Things are just as bad in transgender households. Here is just one sad testimony from Joshua whose dad left the family and ‘became’ a woman’:

[T]he person that sits here today is entirely different to the person that I grew up with. They are not the same people. I don’t have a father anymore. The day that she said, “I want to live the rest of my life as a woman,” she exploded an enormous bomb, and the carnage from that will exist forever. It will go on. It won’t stop.

And Elizabeth speaks about her trans horror story: “My dad made the change to Stephanie and in doing so destroyed his family…. The feelings I felt were loss. To me, my father had died, and there was no changing that. I was looking at a shell of the man I once knew. It was hard seeing him, because, to me, he passed away, and it brought up those same feelings every time. I could no longer relate to him the same way.”

Also consider children who are the product of donor sperm. Ellie tells what it was like for her:

My world fell apart. I spent several days under a blanket in bed, crying hysterically. When I was able to regain my composure, as I was going about my morning routine I caught sight of myself in the mirror and came to the realization that I had no idea who I was anymore. The nose I thought had come from my dad wasn’t his. That round nose that I thought connected me to family was suddenly hideous.  The shape of my fingers, so similar to my dad’s, now looked alien and terrifying. There were several years in my midtwenties when I couldn’t look at myself in a mirror without bursting into tears, so I avoided mirrors.

However, it is not just these moving stories and the reams of evidence that need to be proclaimed far and wide. Many – including myself – have been doing this for decades now. What the authors especially seek, as their subtitle indicates, is ‘the need for a children’s rights movement.’

The final chapter of the book looks at this in detail. As the authors state:

Those of us who support Them Before Us are on a mission to transform the political narrative around marriage and parenthood; we aspire to impact public policy by refocusing the debate over family structure on the rights of children. Good public policy will naturally follow if the rights of children are front and center in parenting matters.
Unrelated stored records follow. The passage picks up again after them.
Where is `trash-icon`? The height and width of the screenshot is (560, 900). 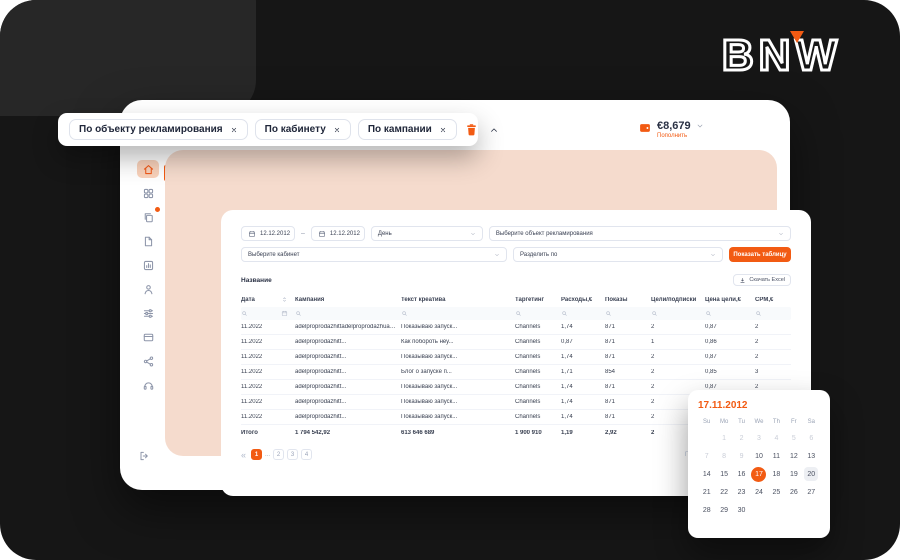 trash-icon is located at coordinates (472, 130).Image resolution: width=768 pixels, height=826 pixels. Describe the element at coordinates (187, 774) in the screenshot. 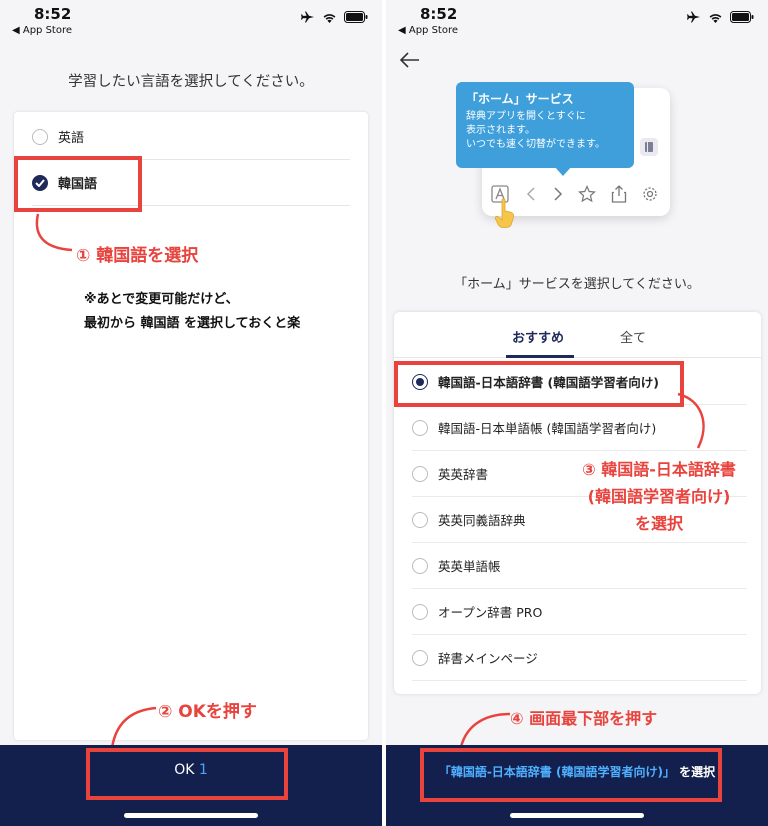

I see `highlight-box-ok` at that location.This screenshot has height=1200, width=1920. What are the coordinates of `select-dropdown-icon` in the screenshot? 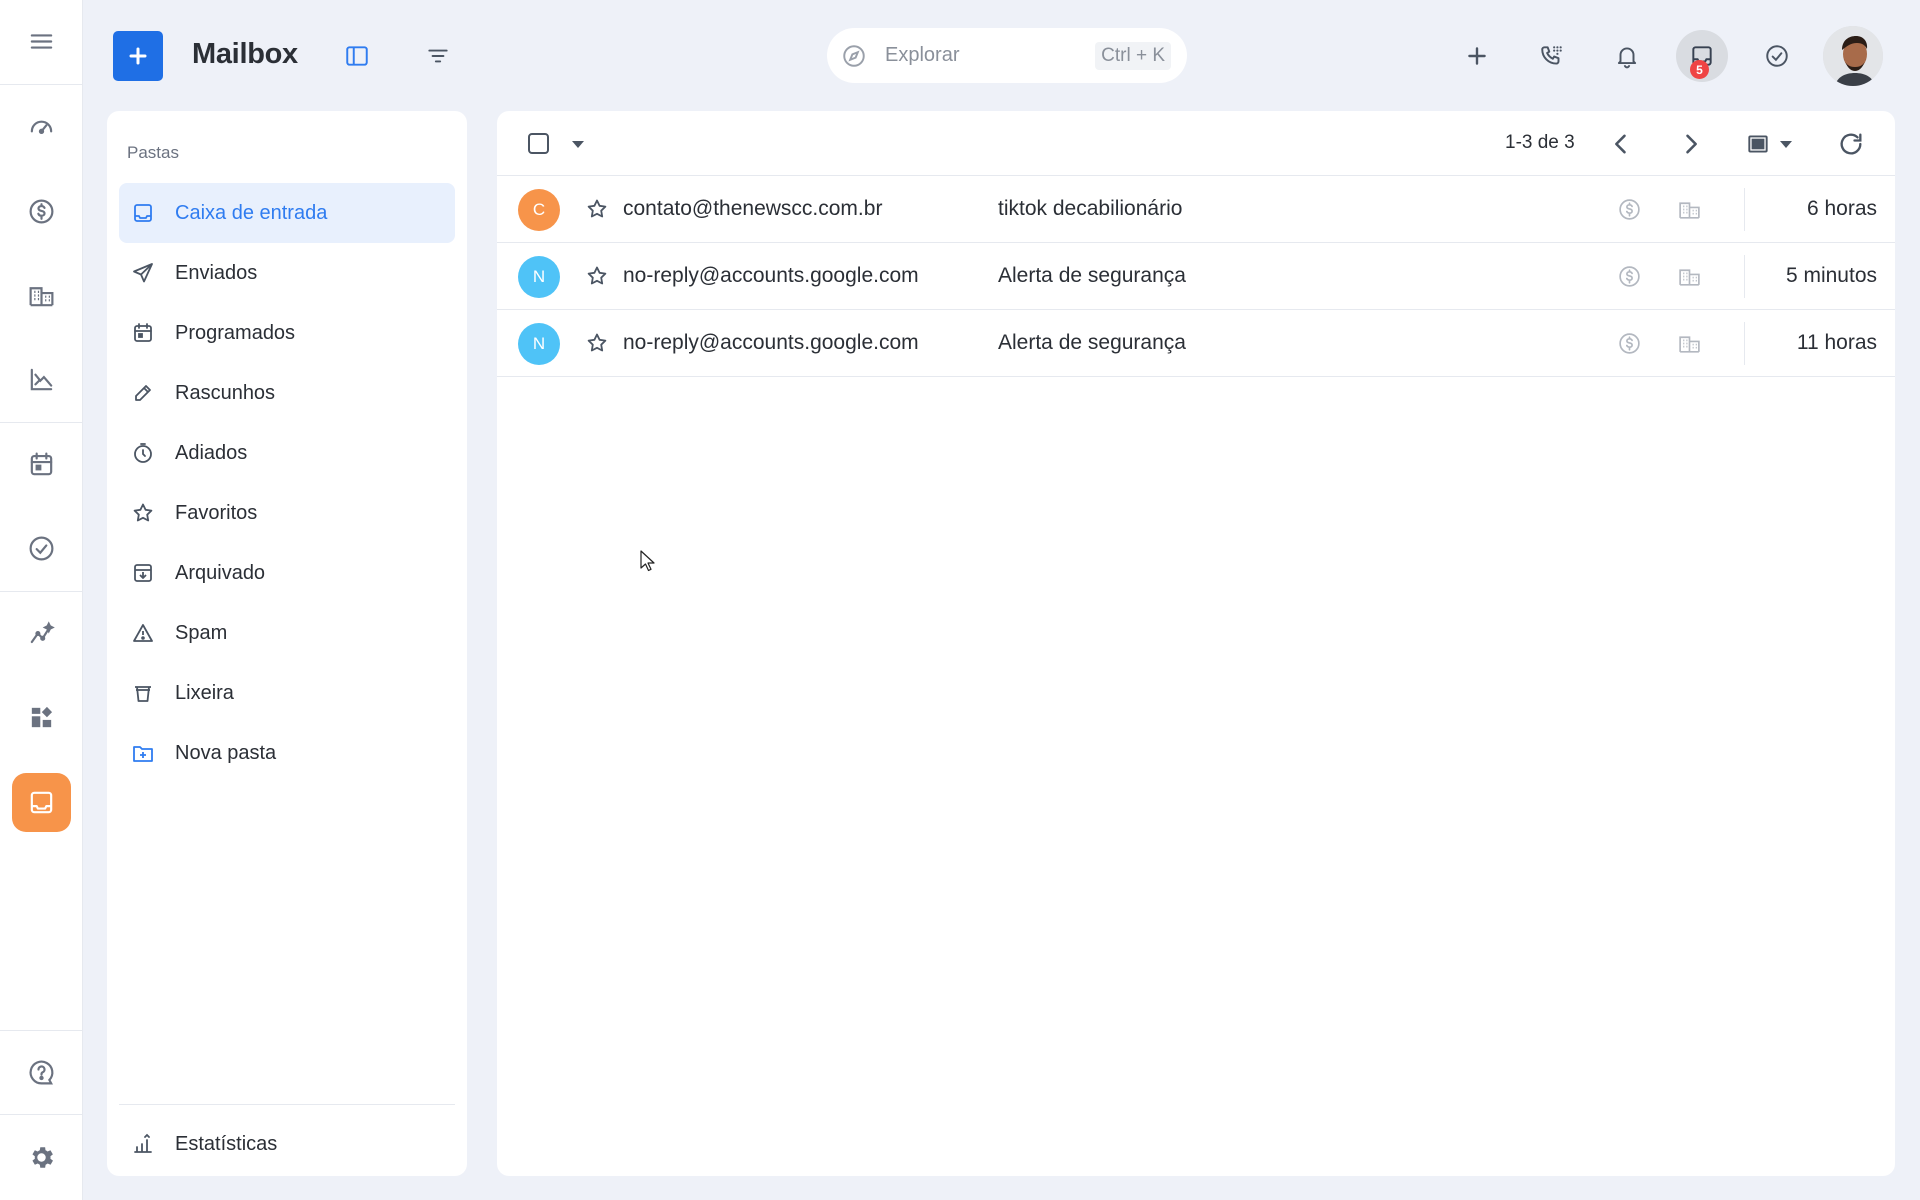 It's located at (578, 144).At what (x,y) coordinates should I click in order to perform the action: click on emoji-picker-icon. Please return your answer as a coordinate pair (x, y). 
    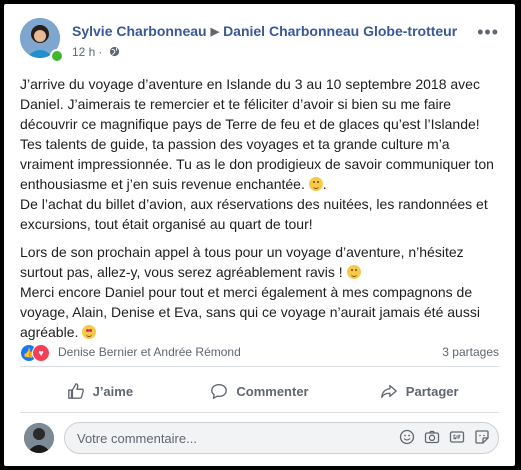
    Looking at the image, I should click on (407, 437).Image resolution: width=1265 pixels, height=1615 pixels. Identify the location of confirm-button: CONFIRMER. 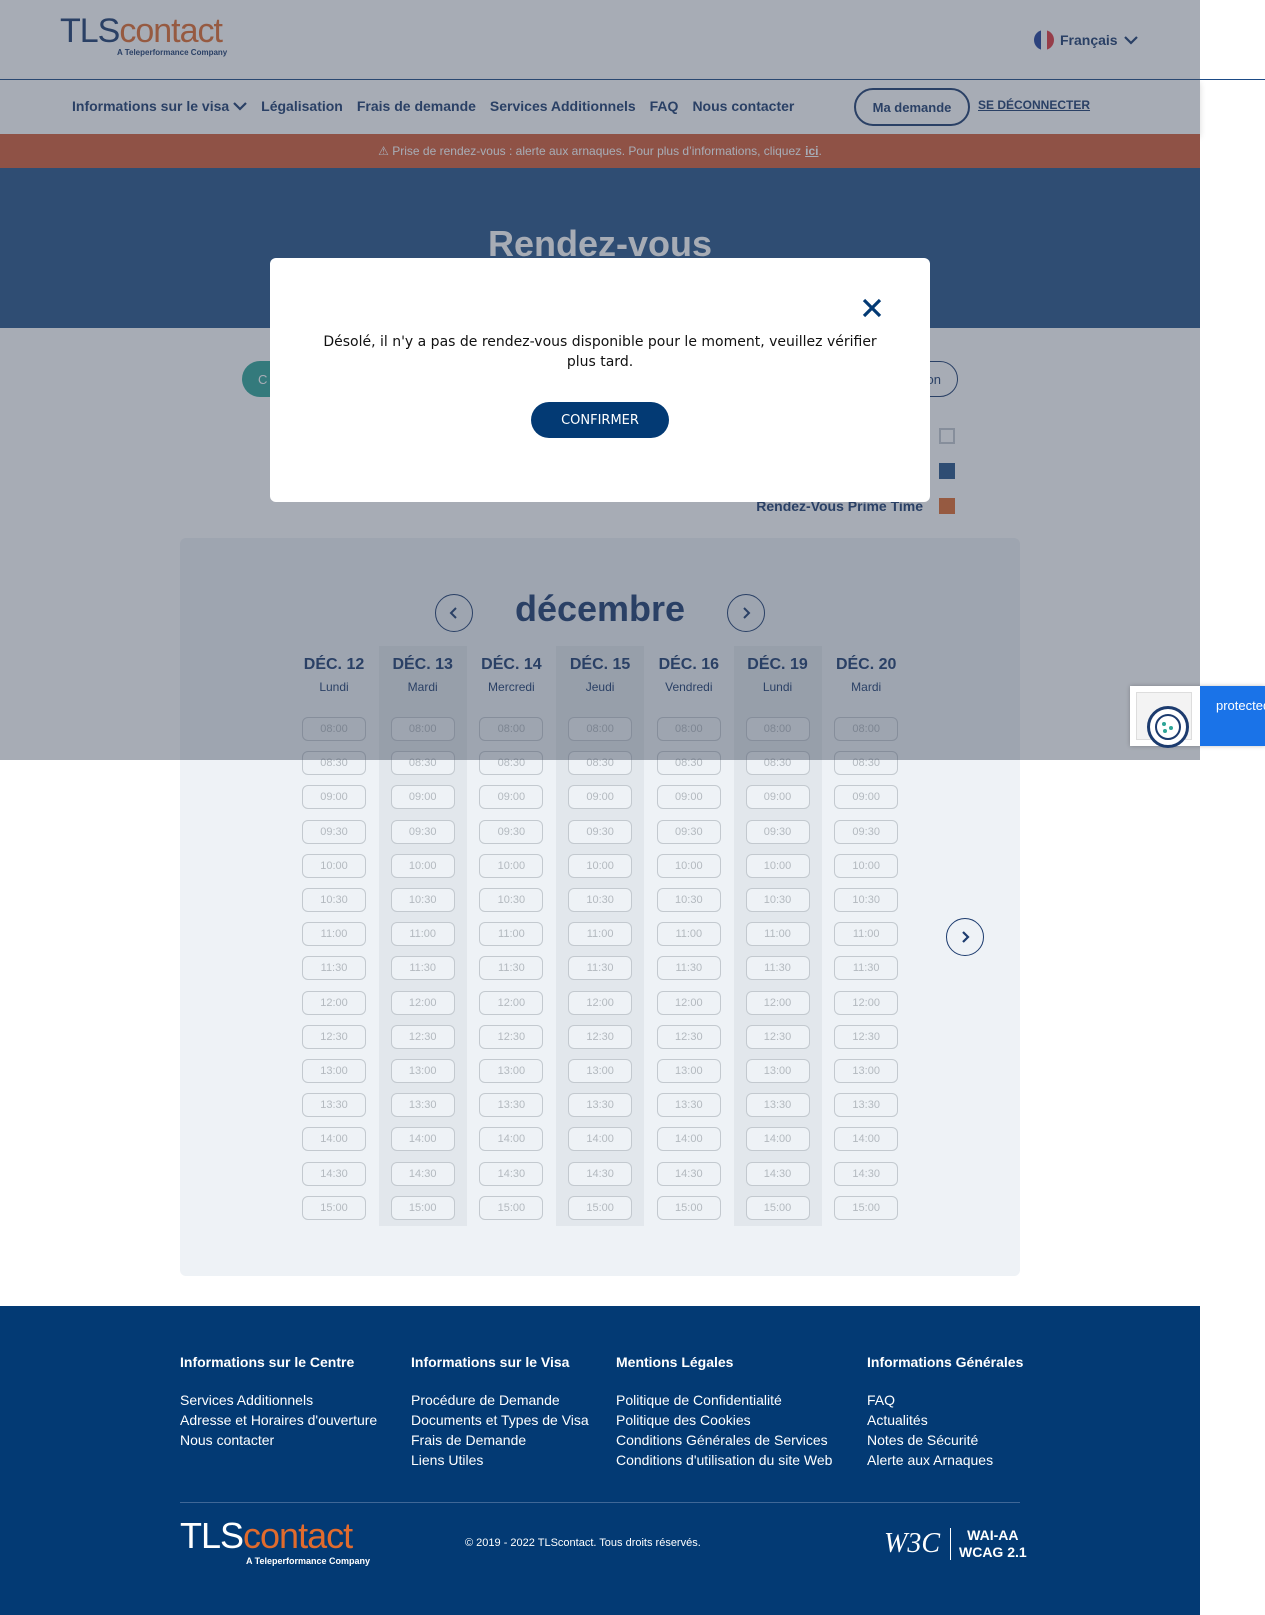
(600, 420).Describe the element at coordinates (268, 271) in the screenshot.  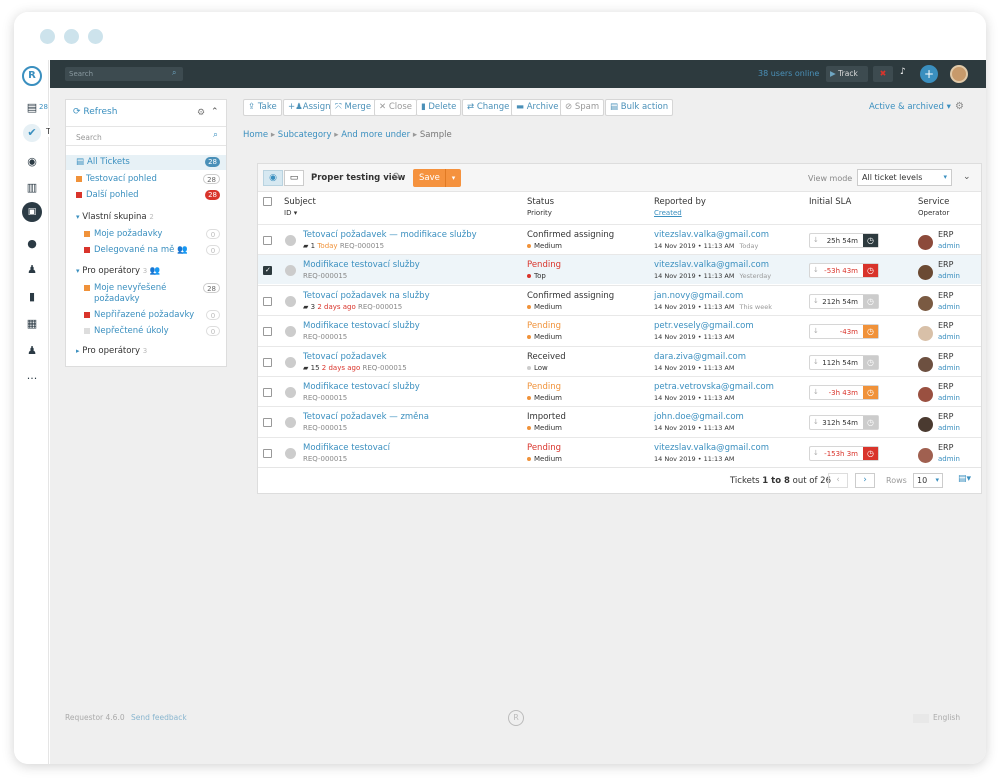
I see `row-checkbox: ✓` at that location.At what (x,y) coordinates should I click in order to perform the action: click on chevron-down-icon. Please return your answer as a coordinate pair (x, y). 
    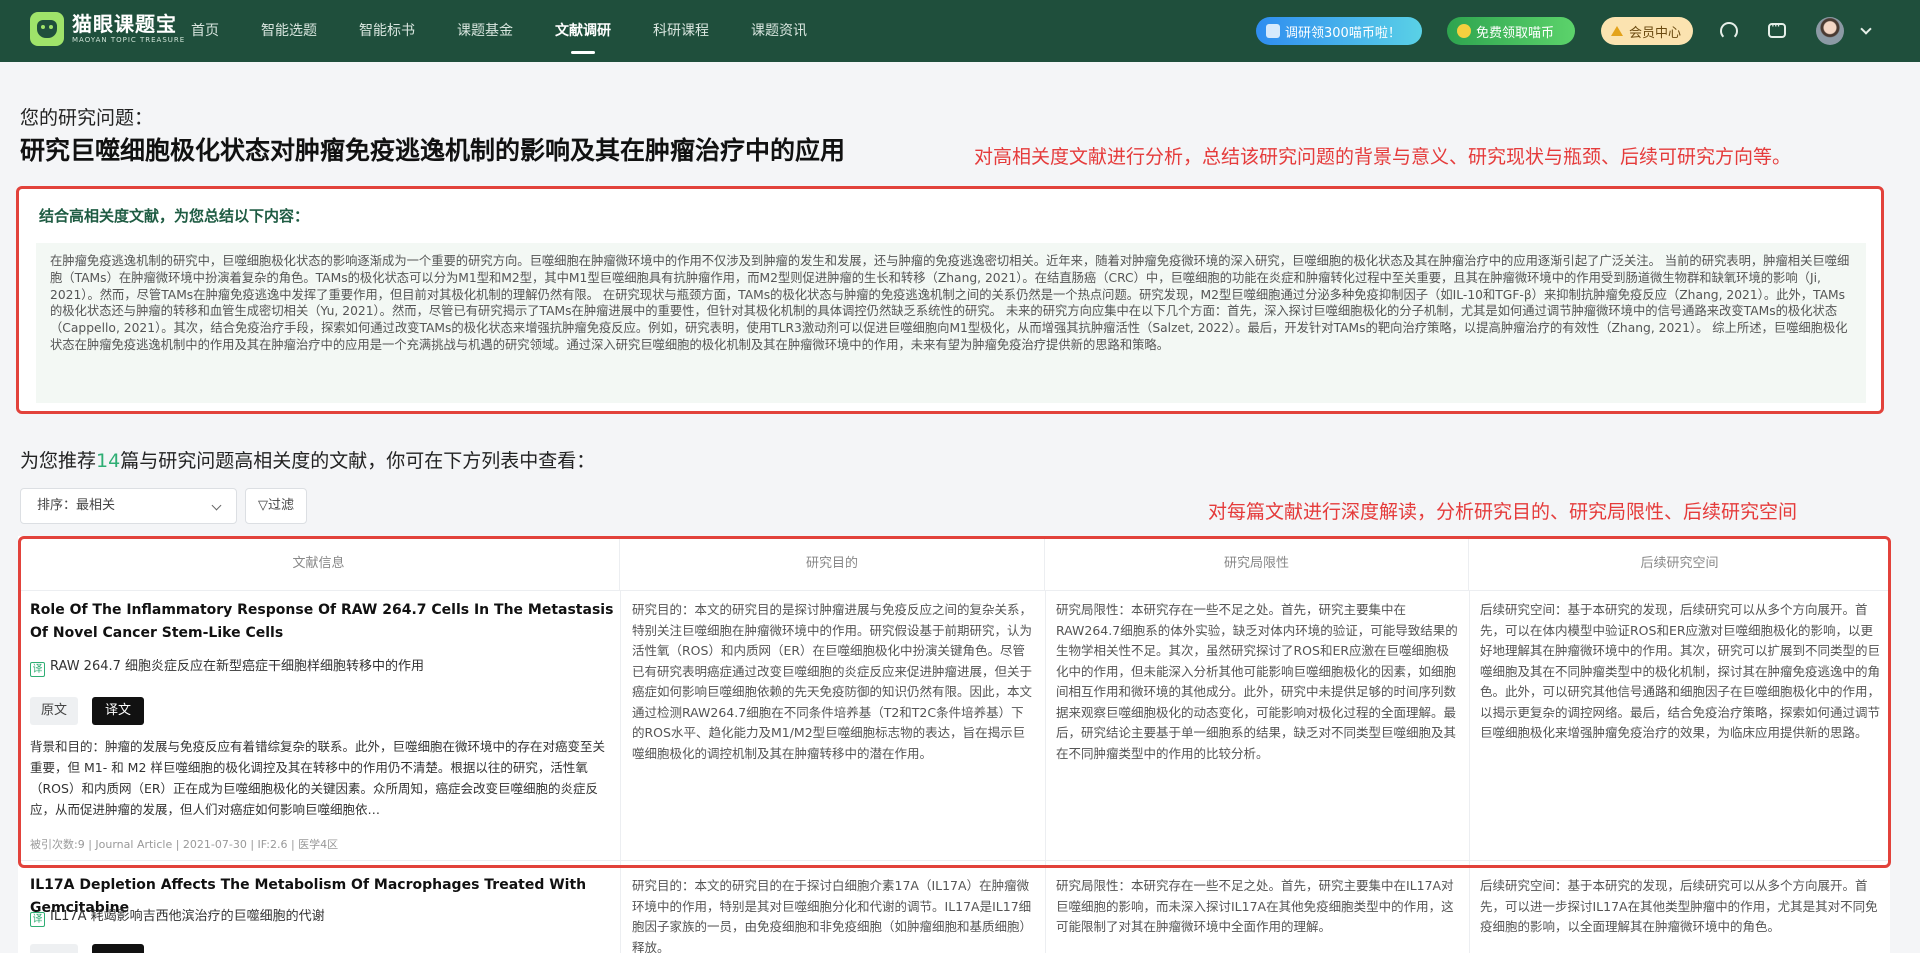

We see the disastrous results of adult-centric policies everywhere. Children become commodities, manufactured, shuffled here and there, aborted, sex-selected, starved of maternal or paternal love, robbed of stability, and intentionally created to be motherless and fatherless with no regard for their needs. The violation of children’s rights consigns a child to the status of object….

Our goal is to decrease the need for organizations working with kids who’ve escaped trafficking, who are teenage mothers, and who are juvenile delinquents by remedying the parental factors that lead to a child’s requiring their services in the first place.

Pro-family and pro-children activists have been around for a long time now. But it is great to see newcomers to the field. And we hope that many more will join the movement. As Faust said on a social media post recently: “I was not born to be a culture warrior. I would much rather have kept quiet and kept all my friends. But the Left radicalized me. When they started calling people ‘bigots’ for the high crime of believing that kids need a mom and dad, I had to speak up. I’m not the only one. The Left is radicalizing more and more ordinary people every day.”

I am glad she was radicalised. And I am glad that this vitally important book is the result.